## EXERCISE
Rewrite the lines of the records below, from the line containing "The width and height of the screenshot is (1456, 840)." through the line containing "Action: [x=1370, y=20]", inclusive, replacing "lighthouse" with "beacon" and leaving everything else unchanged.

Stored records:
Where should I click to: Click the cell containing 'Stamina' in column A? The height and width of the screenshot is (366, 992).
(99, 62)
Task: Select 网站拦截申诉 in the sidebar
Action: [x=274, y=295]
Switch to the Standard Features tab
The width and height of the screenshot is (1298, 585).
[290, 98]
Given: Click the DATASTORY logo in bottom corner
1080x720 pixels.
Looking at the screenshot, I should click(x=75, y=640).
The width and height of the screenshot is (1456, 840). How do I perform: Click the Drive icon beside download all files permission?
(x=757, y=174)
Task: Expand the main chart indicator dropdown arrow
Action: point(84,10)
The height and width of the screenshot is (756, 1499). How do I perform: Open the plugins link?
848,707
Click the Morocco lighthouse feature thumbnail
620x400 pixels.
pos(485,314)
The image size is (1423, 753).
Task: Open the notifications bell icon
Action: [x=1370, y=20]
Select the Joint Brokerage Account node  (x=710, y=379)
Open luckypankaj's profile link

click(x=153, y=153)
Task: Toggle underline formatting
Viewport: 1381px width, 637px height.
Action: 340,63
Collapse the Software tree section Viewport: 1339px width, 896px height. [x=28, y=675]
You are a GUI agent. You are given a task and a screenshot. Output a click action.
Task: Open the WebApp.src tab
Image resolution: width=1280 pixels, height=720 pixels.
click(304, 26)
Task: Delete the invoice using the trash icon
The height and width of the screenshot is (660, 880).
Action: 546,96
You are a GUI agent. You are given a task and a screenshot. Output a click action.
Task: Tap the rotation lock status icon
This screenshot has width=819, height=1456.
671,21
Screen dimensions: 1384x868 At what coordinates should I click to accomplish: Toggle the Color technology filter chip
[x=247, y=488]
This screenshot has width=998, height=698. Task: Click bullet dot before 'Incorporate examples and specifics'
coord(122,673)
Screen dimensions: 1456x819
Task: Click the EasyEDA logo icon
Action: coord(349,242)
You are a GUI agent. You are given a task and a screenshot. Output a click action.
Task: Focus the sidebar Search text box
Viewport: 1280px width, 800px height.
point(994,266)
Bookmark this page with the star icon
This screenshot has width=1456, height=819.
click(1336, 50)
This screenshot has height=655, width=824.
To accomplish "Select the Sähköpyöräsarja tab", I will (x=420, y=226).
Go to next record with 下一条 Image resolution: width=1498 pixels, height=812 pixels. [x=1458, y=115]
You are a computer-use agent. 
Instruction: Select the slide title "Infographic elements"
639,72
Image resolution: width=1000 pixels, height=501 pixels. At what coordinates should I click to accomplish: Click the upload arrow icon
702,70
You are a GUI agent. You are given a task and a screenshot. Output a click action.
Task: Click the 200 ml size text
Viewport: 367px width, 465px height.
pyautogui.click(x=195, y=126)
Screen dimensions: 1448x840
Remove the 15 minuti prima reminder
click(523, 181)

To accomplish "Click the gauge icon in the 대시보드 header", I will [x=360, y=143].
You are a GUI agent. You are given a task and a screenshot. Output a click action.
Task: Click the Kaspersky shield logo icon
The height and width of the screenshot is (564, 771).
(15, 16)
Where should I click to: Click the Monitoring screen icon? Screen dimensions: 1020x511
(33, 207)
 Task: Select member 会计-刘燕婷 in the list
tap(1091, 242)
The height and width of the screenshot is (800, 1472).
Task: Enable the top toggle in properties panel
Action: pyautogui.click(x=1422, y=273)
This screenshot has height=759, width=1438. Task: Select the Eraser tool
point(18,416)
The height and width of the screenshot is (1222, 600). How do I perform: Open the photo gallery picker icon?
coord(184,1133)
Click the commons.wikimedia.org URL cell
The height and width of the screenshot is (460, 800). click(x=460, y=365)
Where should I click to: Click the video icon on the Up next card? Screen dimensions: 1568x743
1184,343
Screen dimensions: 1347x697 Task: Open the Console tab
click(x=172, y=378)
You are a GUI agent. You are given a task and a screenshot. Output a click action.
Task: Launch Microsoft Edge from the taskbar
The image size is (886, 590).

## EXPECTED OUTPUT
The width and height of the screenshot is (1456, 840). How do I perform: Click the Drive icon beside download all files permission?
(x=757, y=174)
Task: Expand the main chart indicator dropdown arrow
Action: point(84,10)
The height and width of the screenshot is (756, 1499). How do I perform: Open the plugins link?
848,707
Click the Morocco beacon feature thumbnail
620x400 pixels.
pos(485,314)
The image size is (1423, 753).
Task: Open the notifications bell icon
Action: [x=1370, y=20]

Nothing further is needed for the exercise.